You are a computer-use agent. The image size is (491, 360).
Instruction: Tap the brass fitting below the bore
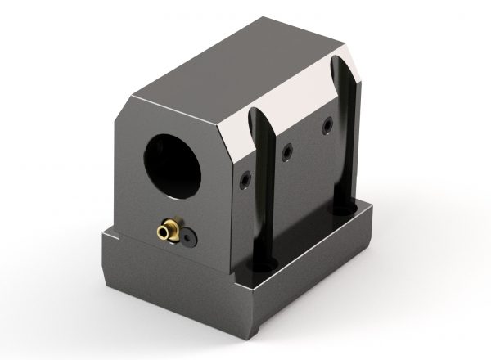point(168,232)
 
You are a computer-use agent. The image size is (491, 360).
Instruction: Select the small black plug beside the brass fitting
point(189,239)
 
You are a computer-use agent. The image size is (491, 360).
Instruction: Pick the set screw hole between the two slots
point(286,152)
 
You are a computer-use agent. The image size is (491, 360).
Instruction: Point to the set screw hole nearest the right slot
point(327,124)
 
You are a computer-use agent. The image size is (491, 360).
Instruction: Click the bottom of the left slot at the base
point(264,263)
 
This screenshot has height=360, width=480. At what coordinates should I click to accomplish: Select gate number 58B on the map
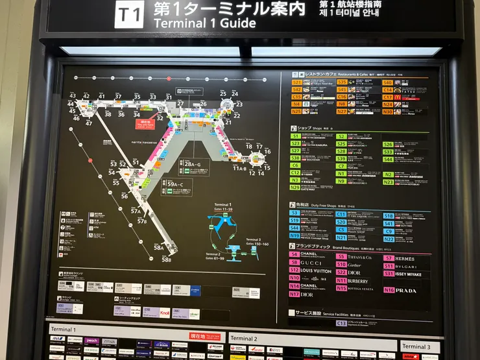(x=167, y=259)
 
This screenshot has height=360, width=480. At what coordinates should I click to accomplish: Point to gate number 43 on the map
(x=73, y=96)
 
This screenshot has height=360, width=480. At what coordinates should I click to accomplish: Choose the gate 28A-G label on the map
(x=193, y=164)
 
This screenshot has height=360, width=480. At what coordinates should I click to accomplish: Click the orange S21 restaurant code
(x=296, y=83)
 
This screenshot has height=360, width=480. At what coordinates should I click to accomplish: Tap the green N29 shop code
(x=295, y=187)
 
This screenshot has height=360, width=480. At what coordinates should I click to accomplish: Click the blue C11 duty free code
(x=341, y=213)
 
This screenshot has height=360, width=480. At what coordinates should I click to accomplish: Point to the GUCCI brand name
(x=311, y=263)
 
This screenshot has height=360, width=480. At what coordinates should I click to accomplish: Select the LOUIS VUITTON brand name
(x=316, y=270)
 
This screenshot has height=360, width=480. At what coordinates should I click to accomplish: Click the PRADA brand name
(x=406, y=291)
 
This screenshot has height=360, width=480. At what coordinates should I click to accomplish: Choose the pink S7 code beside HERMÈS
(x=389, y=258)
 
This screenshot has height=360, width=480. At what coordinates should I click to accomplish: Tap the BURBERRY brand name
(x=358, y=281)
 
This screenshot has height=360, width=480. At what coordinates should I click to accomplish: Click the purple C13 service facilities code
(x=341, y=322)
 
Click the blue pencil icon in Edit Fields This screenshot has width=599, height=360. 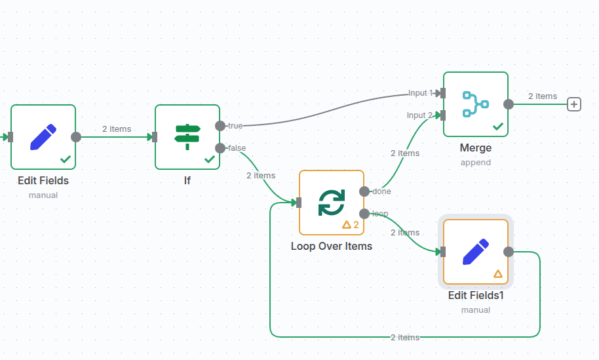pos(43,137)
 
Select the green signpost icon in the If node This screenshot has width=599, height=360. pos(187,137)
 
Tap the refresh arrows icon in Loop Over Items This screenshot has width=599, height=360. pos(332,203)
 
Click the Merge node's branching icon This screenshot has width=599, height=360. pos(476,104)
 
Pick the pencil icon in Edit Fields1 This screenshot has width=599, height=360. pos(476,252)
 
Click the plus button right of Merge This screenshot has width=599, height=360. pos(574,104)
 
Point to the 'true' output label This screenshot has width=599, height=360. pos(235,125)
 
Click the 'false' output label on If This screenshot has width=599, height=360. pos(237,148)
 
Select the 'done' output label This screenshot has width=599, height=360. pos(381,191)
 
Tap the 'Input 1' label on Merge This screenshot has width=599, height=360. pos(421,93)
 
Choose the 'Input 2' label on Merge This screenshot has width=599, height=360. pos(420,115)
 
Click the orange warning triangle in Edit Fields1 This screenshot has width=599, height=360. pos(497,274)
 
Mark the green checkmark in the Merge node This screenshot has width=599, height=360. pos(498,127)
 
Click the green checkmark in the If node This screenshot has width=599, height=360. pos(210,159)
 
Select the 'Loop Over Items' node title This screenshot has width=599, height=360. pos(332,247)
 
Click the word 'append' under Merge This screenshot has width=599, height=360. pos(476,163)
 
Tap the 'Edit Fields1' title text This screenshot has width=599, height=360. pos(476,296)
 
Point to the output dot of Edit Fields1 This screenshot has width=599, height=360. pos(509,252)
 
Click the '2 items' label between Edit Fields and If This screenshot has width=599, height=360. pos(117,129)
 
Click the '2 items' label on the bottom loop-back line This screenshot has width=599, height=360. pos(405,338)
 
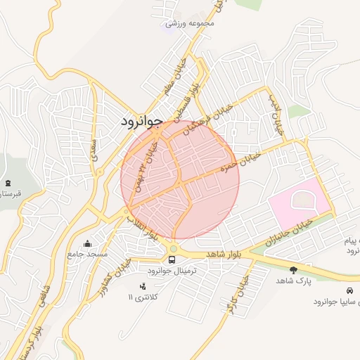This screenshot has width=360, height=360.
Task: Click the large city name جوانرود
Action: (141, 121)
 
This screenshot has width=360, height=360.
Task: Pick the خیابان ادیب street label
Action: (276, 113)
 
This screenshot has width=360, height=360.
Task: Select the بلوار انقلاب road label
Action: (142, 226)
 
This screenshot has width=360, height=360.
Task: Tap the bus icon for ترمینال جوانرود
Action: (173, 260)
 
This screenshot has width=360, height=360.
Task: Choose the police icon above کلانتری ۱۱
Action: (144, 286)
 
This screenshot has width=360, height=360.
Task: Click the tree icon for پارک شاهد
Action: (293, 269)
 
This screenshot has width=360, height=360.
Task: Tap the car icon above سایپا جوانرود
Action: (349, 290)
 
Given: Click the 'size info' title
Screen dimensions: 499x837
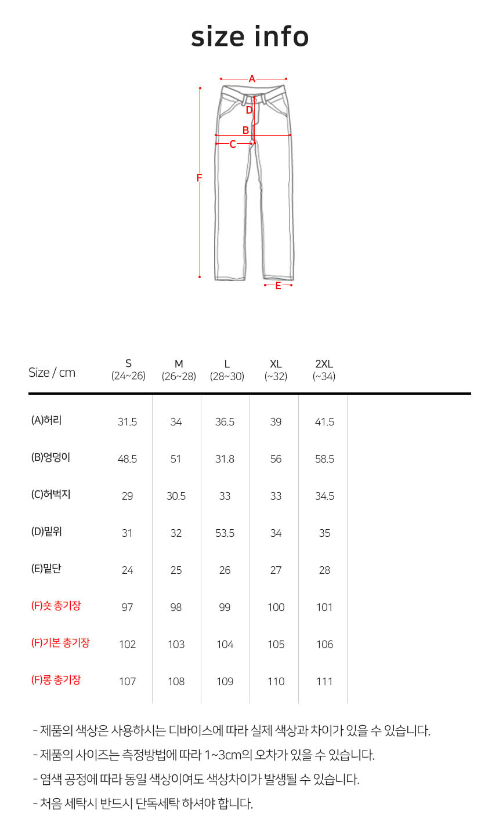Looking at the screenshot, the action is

────────────────

What needs to be done: Rewrite each entry in full from the line containing "S21 restaurant code" up to and including the line containing "(x=316, y=270)", offsetting every x and y coordinate in the answers by adding 134.

Exercise result:
This screenshot has height=360, width=480. At what coordinates should I click to accomplish: Click the orange S21 restaurant code
(x=430, y=217)
 
This screenshot has height=360, width=480. At what coordinates should I click to accomplish: Tap the green N29 shop code
(x=429, y=321)
 
This screenshot has height=360, width=480. At what coordinates should I click to accomplish: Click the blue C11 duty free code
(x=475, y=347)
 
This screenshot has height=360, width=480. At what coordinates should I click to accomplish: Point to the GUCCI brand name
(x=445, y=397)
 
This screenshot has height=360, width=480. At what coordinates should I click to accomplish: Select the LOUIS VUITTON brand name
(x=450, y=404)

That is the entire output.